Reliance on Surname-Grouped Estimator for Intergenerational Links
The study uses surnames to create 'pseudo-links' between ancestors and descendants. While common in historical studies, this method has known biases (upward or downward) because it's not individual-based. The paper acknowledges it's a mix of 'inclusive' and 'leave-out' cases without clear priors on bias direction and discusses that persistent differences between surnames can drive up intergenerational correlation.
Selection Bias due to Data Availability and Migration
The dataset only includes surnames present in both 1427 and 2011 Florence, meaning families who migrated away or whose surnames died out are excluded. This can introduce selection bias, as surviving and missing families may have different characteristics and mobility patterns, potentially affecting the generalizability of the findings, despite robustness checks.
Privacy Restrictions Limiting Sample Representativeness
To comply with privacy rules, surnames with fewer than five occurrences in 2011 were excluded. This could potentially skew the sample, as less common surnames might represent different socioeconomic groups or mobility experiences, despite the authors arguing the impact is negligible.

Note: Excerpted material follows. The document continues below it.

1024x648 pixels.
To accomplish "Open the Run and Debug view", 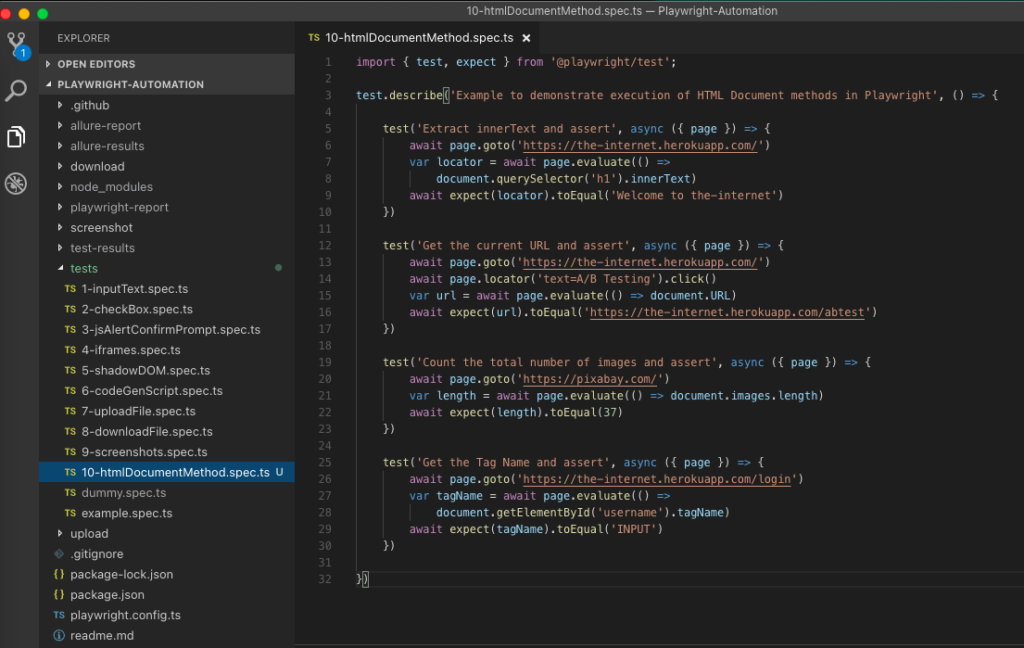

Generalizability to Other Regions/Societies
The study focuses exclusively on Florence. While the authors argue that 15th-century Florence was comparable to other pre-industrial Western European societies in terms of inequality, this remains an inference. The specific institutional and cultural context of Florence might limit the direct applicability of these very long-run persistence findings elsewhere.
Strong Assumption in Robustness Check for Migrants
In a robustness check to address potential bias from missing families (migrants), the authors assume that for these families, the intergenerational elasticity is zero, meaning they completely broke free from socioeconomic inheritance. The paper explicitly states this is the 'most unfavorable assumption' and 'not very plausible,' indicating a significant, albeit necessary for the test, simplification.